John Donnelly (left), chair of the NPC’s Freedom of the Press Committee, moderates a panel examining the crackdown of press freedom in Turkey at the National Press Club on Jan. 27, 2015.  Also participating on the panel are Kemal Kirisci, Turkish Industry and Business Association’s senior fellow at the  Brookings Institution; Delphine Halgand, U.S. director for Reporters Without Borders; Tolga Tanis, Washington Correspondent for Hurriyet; and Sevgi Akarcesme, columnist for Zaman Daily.

John Donnelly (left), chair of the NPC’s Freedom of the Press Committee, moderates a panel examining the crackdown of press freedom in Turkey at the National Press Club on Jan. 27, 2015. Also participating on the panel are Kemal Kirisci, Turkish Industry and Business Association’s senior fellow at the Brookings Institution; Delphine Halgand, U.S. director for Reporters Without Borders; Tolga Tanis, Washington Correspondent for Hurriyet; and Sevgi Akarcesme, columnist for Zaman Daily.

Photo/Image: Noel St. John

The administration of Turkish President Recep Tayyip Erdogan and underlying attitudes of Turkish society are the sources of journalists’ restrictions, harassment and arrests in Turkey, panelists at an NPC's Freedom of the Press Committee event said Jan. 27 at the National Press Club.

Sevgi Akarcesme, columnist for Zaman Daily, a Turkish paper, called Turkey an “arbitrocacy,” under the Erdogan regime.

Kemal Kirisci, Turkish Industry and Business Association’s senior fellow at the Brookings Institution, cited a poll of 16,000 Turks that found 60 percent agreed that the media could be censored and 61 percent agreed that the Internet could be censored. Kirisci said Turkey has cycled between restriction and liberal democracy over several decades. Of the current situation, he said, “I feel deeply, deeply concerned.”
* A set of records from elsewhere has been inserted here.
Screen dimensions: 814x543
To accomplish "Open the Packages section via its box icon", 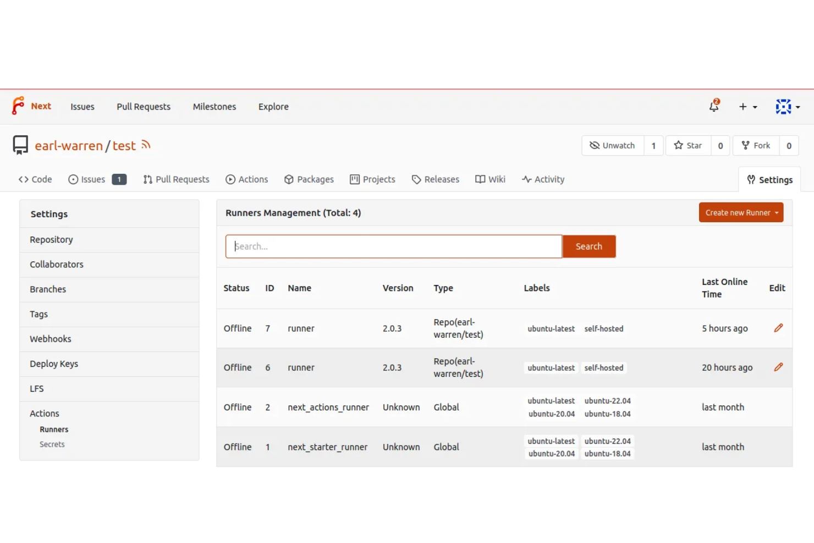I will tap(289, 179).
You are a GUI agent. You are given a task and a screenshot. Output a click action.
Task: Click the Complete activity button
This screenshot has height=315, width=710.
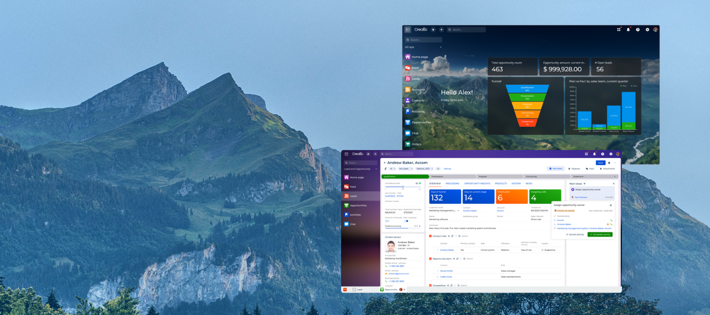(599, 234)

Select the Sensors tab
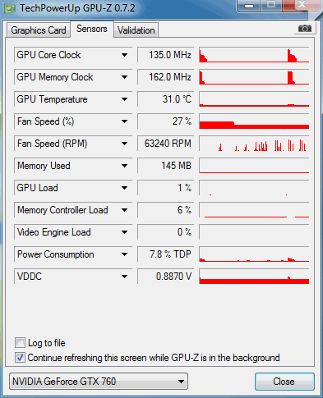[92, 29]
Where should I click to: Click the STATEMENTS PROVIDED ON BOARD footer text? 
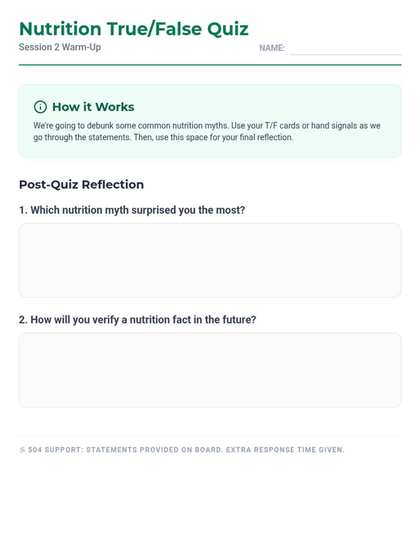point(155,450)
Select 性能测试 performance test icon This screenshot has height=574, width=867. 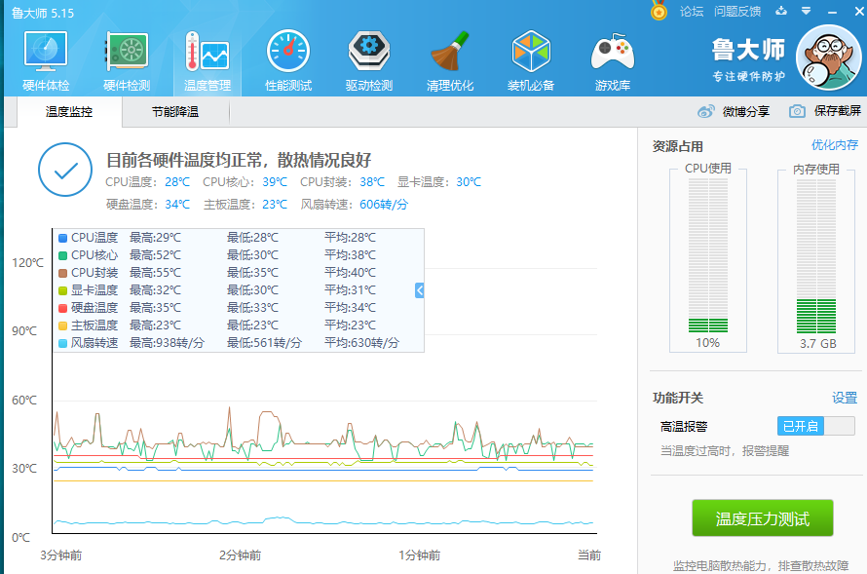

Acknowledging that most who were held in jail last year have been freed, Kirisci said, “Today there is a constant sense of harassment and repression not just for journalists but for ordinary people as well.”

“I am free but there are limits,” said Tolga Tanis, Washington correspondent for Hurriyet, also a Turkish newspaper.

Turkish journalists do not define freedom in the same way that American journalists do, said Tanis. Comparing the situation in Turkey to that in the United States, where journalists refused to reveal sources and kept their jobs, he said that Turkish journalists could lose their jobs in such a situation and they cannot cover specific issues.

Akarcesme said she left Turkey 10 years ago thinking those who criticized Erdogan were wrong, but now says they were right. She warned against reducing the situation to one of jailed journalists, because “we have been witnessing intimidation, harassment and smear campaigns.”

"I experience harassment every single day,” Akarcesme said, referring to insults she has received on Twitter. “I don’t know what will happen when I go back."

Erdogan is the “largest media boss in Turkey today,” Akarcesme said, because he has granted government favors to industrialists who control the media, enabling him to dictate coverage and put some stories off limits.

Responding to a question about what the United States could do, Delphine Halgand, U.S. director for Reporters Without Borders, cited international pressure that played a role in the release of journalists, although there are still legal issues unresolved. She said it is harder to depict the complexity of the situation in Turkey now, but “I hope international pressure can still play a role.”

“We defend the right of news organizations to determine what's in poor taste or insulting," said John Donnelly, chairman of the NPC's Freedom of the Press Committee. "When the government is allowed to make those decisions for newspapers, it is easier for it to repress all kinds of expression.”